◆ **WHAT IS BEING ASKED**
Output word for word the lines from the one with "Task: Click the" to the final line of the data, both ends included, but skip the pictures.
Start of SUPPLIED DATA
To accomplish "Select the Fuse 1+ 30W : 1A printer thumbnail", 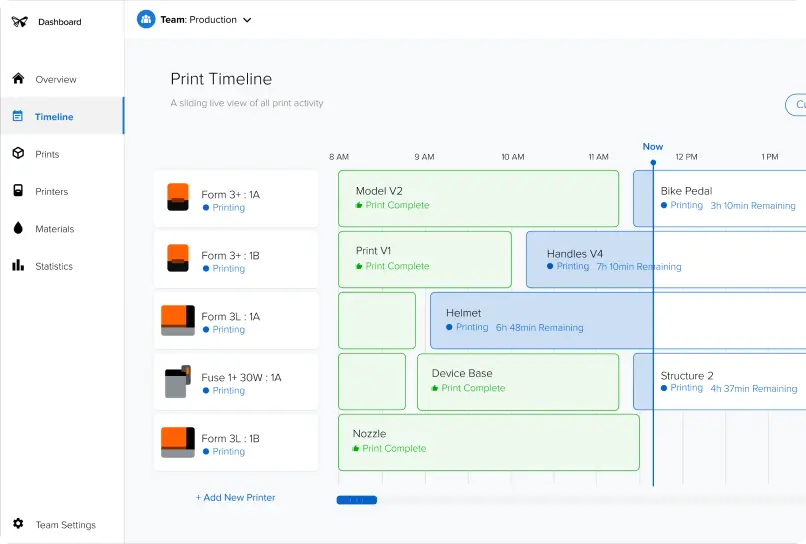I will (x=177, y=382).
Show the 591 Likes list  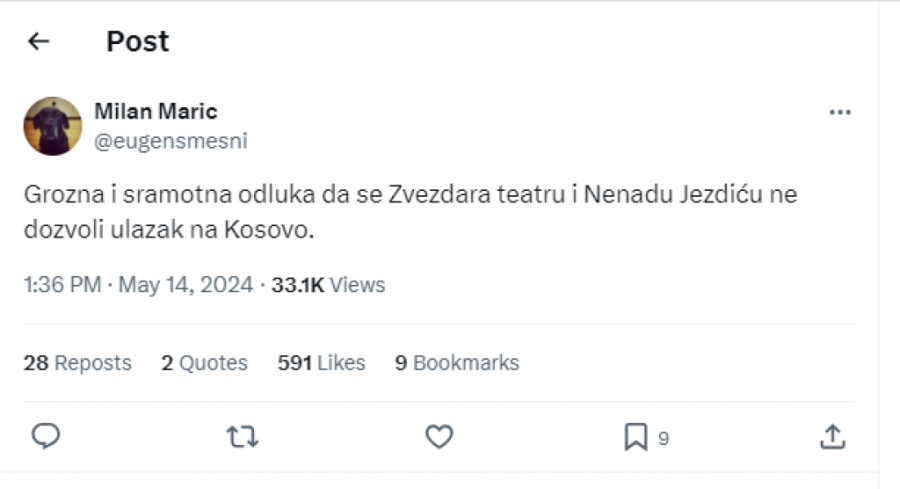pos(321,363)
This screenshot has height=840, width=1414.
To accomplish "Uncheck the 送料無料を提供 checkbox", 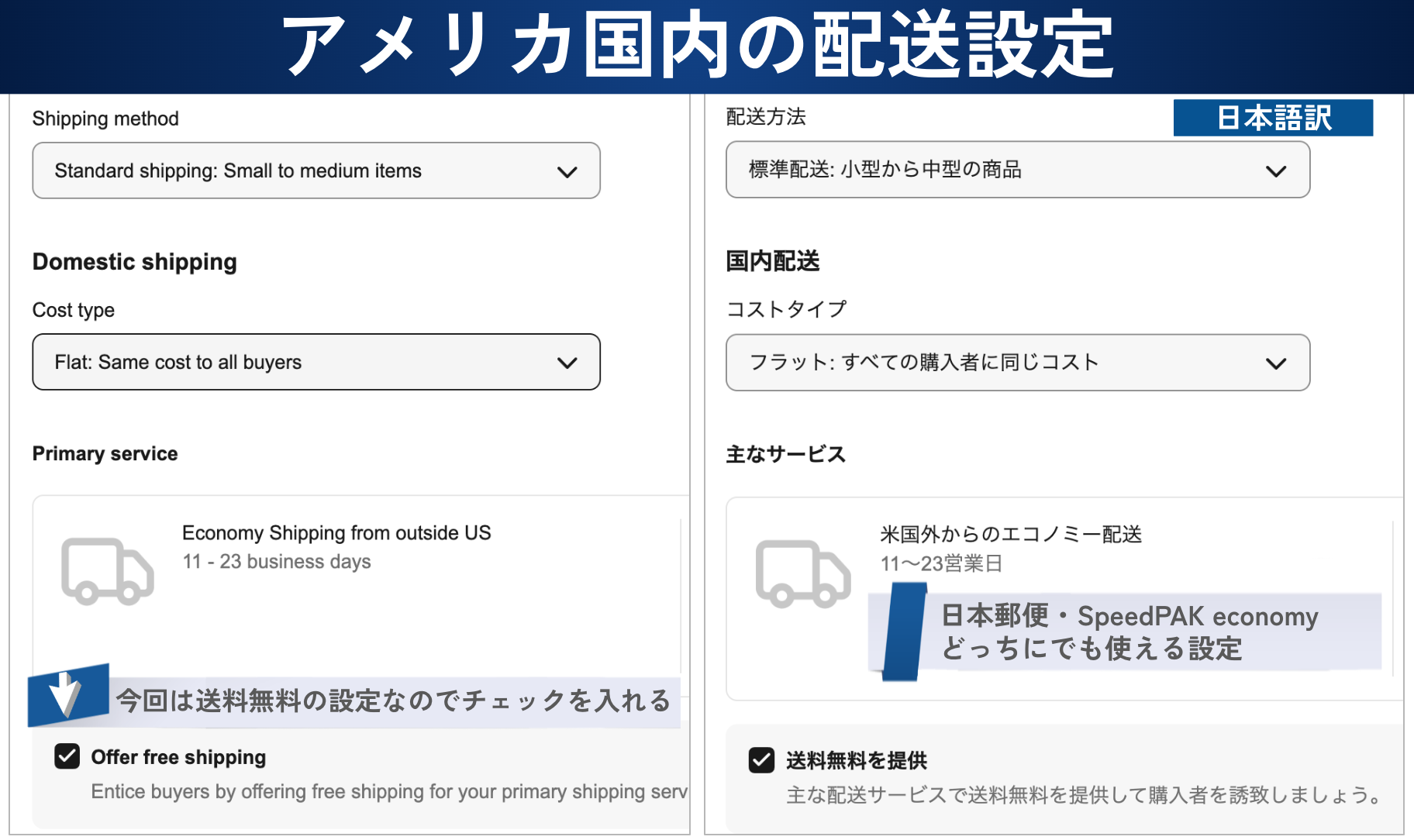I will (761, 760).
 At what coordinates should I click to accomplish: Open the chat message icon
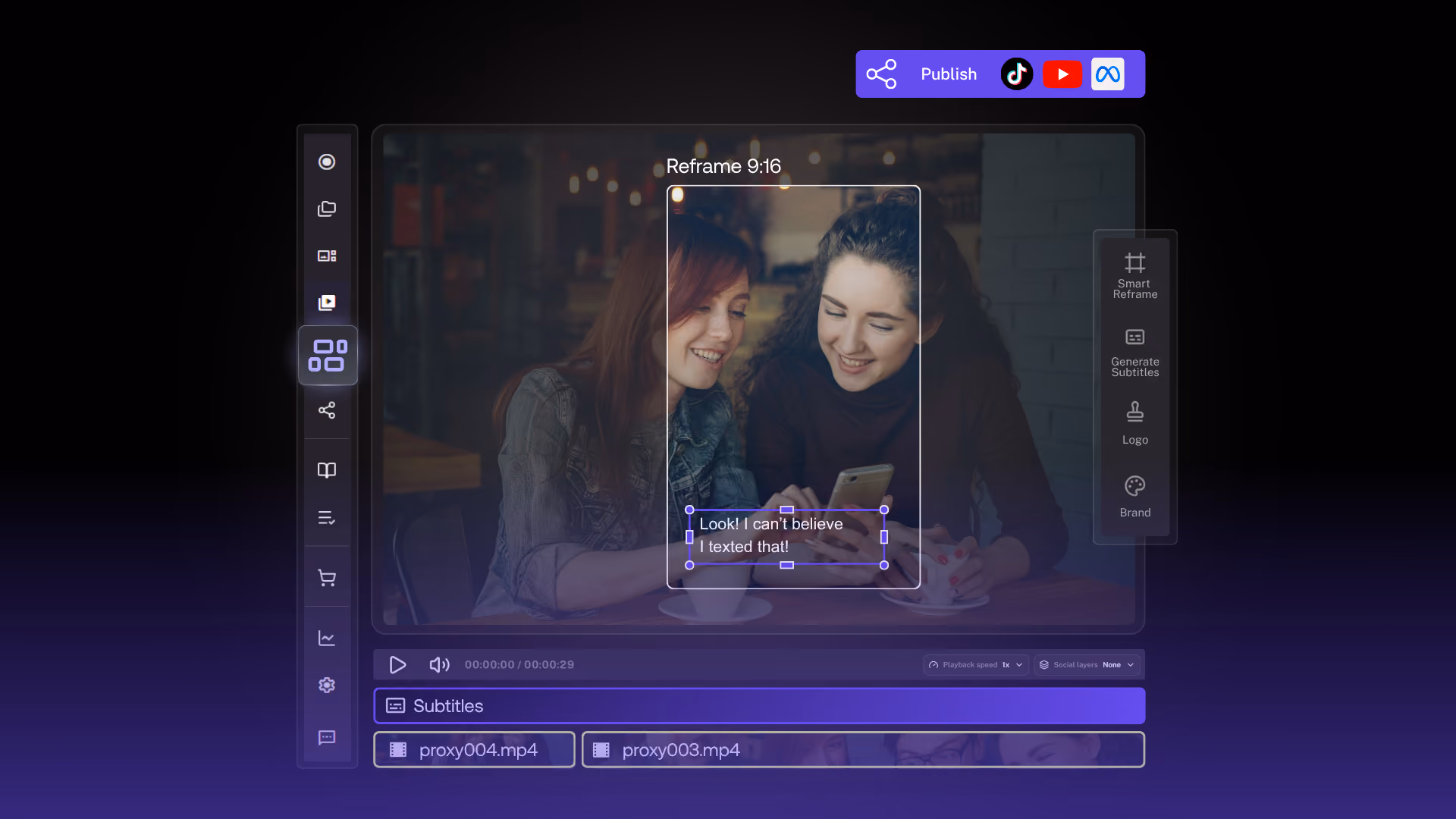327,738
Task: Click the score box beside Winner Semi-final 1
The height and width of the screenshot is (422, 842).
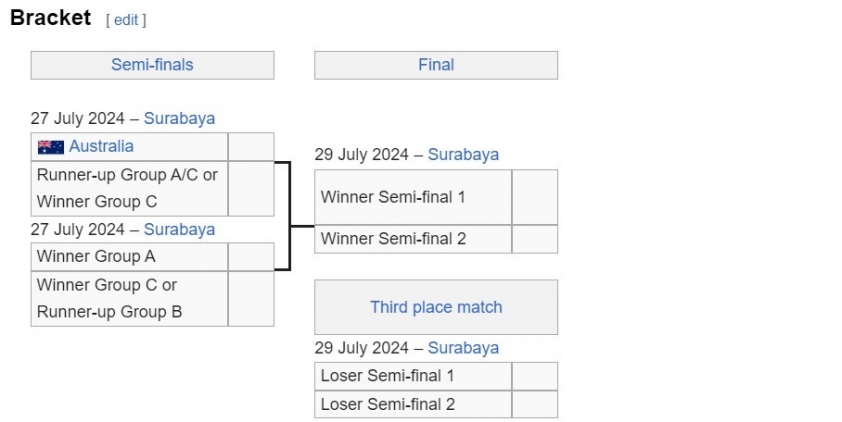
End of SUPPLIED DATA
◆ **SOLUTION BELOW**
Task: Click the score box beside Winner Semi-final 1
The height and width of the screenshot is (422, 842).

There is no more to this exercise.